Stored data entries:
○ ○ ○ ○ ○
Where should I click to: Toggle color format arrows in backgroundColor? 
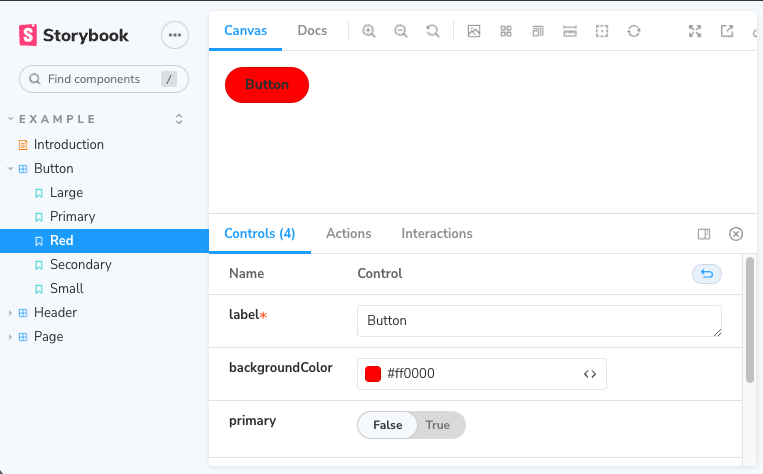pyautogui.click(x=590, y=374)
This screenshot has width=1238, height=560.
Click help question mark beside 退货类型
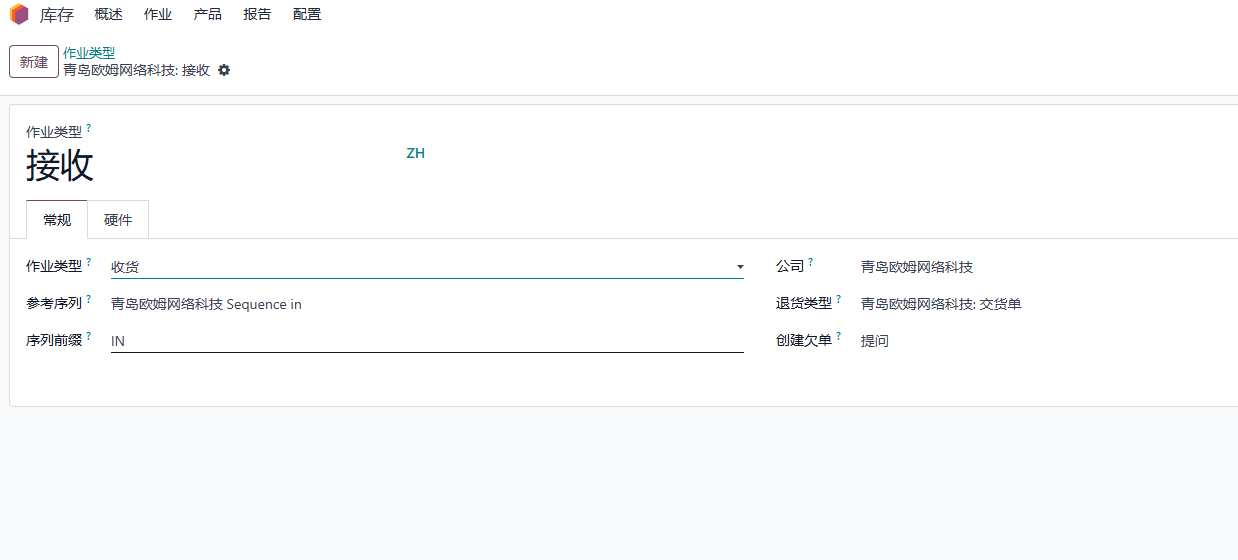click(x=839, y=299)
○ ○ ○ ○ ○
**WORK TO BE COMPLETED**
The data above is to be printed exactly, all of it, except for the pictures.

**FINAL ANSWER**
Where should I click to: Toggle color format arrows in backgroundColor? 
pyautogui.click(x=590, y=374)
This screenshot has width=1238, height=560.
Click help question mark beside 退货类型
click(x=839, y=299)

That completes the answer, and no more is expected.